A public art show in a Florida town fell apart because the mayor fretted that two of the participants are communists. If they didn’t drop out, the show could not go on. So said Vince Lago, new mayor of Coral Gables. So, this message is for him.

Red-baiting

Yo, Vinny, are you feeling wistful for the ‘50s, those Red Scare days when Republican Senator Joseph McCarthy scored big with communist hysteria? Are you so nostalgic that you can’t see that you’re fretting about the wrong thing, that worrying about Communism in Florida, where democracy teeters from the weight of voting rights restrictions, is rank pietism?

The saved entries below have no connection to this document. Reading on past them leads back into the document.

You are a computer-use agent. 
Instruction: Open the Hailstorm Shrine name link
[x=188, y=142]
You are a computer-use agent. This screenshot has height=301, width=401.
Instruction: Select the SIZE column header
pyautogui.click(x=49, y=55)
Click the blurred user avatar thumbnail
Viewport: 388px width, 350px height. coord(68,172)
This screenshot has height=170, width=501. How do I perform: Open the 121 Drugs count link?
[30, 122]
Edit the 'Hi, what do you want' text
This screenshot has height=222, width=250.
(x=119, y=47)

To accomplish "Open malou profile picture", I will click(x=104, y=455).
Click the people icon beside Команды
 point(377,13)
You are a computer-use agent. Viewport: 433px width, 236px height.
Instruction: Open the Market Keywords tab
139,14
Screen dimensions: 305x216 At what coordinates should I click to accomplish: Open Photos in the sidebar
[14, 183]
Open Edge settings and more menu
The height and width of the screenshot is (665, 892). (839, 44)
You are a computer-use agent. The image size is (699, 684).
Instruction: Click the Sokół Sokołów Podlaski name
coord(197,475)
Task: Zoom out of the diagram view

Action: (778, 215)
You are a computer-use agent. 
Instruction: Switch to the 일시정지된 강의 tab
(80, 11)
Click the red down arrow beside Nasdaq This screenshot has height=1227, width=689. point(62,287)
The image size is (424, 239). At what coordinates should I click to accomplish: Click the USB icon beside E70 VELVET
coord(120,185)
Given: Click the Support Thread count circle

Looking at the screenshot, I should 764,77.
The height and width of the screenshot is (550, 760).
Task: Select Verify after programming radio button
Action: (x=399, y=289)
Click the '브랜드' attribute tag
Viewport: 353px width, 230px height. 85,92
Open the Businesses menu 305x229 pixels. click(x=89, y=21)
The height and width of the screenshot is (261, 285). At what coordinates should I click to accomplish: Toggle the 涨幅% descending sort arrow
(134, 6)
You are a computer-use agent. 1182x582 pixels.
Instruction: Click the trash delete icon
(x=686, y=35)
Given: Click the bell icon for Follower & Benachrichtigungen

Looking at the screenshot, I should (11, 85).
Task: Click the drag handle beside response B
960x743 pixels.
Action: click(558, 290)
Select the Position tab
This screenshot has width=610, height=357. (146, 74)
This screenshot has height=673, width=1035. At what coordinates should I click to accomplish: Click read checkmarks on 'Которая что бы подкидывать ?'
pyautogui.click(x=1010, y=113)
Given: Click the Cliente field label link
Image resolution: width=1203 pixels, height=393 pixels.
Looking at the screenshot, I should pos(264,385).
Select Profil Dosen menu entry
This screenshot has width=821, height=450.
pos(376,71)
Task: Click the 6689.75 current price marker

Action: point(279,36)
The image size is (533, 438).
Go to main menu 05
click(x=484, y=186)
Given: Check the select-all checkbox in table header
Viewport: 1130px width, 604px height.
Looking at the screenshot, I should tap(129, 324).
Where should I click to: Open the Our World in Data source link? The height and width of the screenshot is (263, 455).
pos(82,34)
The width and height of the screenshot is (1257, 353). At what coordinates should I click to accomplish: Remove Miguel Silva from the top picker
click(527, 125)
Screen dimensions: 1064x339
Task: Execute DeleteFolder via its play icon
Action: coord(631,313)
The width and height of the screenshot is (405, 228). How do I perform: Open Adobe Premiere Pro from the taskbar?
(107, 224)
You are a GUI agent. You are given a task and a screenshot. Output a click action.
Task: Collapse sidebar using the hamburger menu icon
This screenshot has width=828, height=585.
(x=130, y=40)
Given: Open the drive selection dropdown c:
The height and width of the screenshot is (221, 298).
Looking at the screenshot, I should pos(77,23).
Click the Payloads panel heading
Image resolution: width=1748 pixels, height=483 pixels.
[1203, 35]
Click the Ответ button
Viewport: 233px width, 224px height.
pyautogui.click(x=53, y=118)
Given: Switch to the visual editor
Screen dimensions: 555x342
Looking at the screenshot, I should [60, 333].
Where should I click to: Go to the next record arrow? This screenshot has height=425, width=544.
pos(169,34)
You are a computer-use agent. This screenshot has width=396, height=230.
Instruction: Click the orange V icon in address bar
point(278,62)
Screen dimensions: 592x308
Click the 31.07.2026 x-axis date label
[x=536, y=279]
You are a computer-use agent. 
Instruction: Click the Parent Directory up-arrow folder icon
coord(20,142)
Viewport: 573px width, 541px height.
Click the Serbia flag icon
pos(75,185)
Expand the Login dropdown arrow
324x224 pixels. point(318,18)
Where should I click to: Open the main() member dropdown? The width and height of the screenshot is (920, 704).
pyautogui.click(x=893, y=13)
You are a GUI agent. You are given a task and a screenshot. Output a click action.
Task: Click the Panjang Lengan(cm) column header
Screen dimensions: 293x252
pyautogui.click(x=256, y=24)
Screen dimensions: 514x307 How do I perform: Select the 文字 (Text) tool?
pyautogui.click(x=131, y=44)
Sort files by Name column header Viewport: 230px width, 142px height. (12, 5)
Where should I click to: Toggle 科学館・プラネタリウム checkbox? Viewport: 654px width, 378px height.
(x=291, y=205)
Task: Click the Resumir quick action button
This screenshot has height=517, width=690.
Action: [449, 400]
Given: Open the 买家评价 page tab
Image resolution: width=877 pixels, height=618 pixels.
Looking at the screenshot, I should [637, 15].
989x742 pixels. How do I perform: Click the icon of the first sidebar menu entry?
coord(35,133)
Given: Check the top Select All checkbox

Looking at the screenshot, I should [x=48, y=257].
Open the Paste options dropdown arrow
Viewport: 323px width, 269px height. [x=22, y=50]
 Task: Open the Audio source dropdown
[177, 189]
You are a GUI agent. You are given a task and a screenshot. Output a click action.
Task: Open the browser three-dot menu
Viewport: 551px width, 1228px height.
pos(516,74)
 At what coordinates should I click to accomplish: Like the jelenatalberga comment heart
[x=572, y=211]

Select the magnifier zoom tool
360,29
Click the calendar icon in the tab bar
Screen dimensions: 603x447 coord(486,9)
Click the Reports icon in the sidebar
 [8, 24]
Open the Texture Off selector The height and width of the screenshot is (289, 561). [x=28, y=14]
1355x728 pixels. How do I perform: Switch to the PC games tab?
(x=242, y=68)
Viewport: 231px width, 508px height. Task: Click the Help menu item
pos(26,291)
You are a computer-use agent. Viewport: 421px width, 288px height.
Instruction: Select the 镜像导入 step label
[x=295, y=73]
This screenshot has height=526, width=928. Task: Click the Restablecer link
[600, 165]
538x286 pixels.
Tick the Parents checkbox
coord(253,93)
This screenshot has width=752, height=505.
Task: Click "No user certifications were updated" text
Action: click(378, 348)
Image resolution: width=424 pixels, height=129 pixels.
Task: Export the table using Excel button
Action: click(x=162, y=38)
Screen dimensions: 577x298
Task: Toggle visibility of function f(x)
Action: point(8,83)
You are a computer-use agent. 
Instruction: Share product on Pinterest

It’s no wonder that the curator of the show, Lance Fung, resigned after your city commission threatened defunding the project if artists Sandra Ramos and Cai Guo-Qiang didn’t bow out. The only thing missing from your decision, Vinny, is that famed question of yesteryear asked of artists, “Are you now or have you ever been a member of the Communist Party?”

Silly question

Such was the House Un-American Activities Committee question. But think of it, Vinny, is there anything more un-American than taking the vote away from Florida citizens? What is driving your concern exactly? Surely, it’s more than what you told Artnet, that in the past, Ramos and Cai expressed sympathy for their native lands – Cuba and China, respectively.

Accusing Ramos and Cai puts them in the same category as those incriminated by McCarthy – writers like Langston Hughes, actors like Orson Wells, composers like Leonard Bernstein and singers like Lena Horne. And like their art, there’s nothing subversive about theirs. Ramos installed a 32-foot walkway of lightboxes to symbolize a bridge between Florida and Cuba.

And Cai’s handmade silk Chinese lanterns he calls his Fireflies.

You said what?

And Vinny, did you really say at a town meeting, “Where my dialogue ends is people who sympathize with oppression, tyranny.” Do you ever listen to yourself? Is there anything more oppressive or tyrannical than keeping Floridians from voting?

Think, Vinny.

Think. You certainly weren’t when you told the Miami New Times how you want to make sure that Coral Cables doesn’t support artists loyal to a "country that does not support democracy and freedom." You mean like the democracy and freedom Florida voters have? That kind, Vinny?

You really need to pay attention to inconsistencies in your public statements, Vinny. Praising the art show in June and July in commission meetings, saying that it can make Coral Gables “a real cultural arts destination,” and canceling it in August is curious, don’t you think, Vinny? Or can it be that canceling the show wasn’t your idea, that it came out of a phone call from Mira Largo. Is that it, Vinny?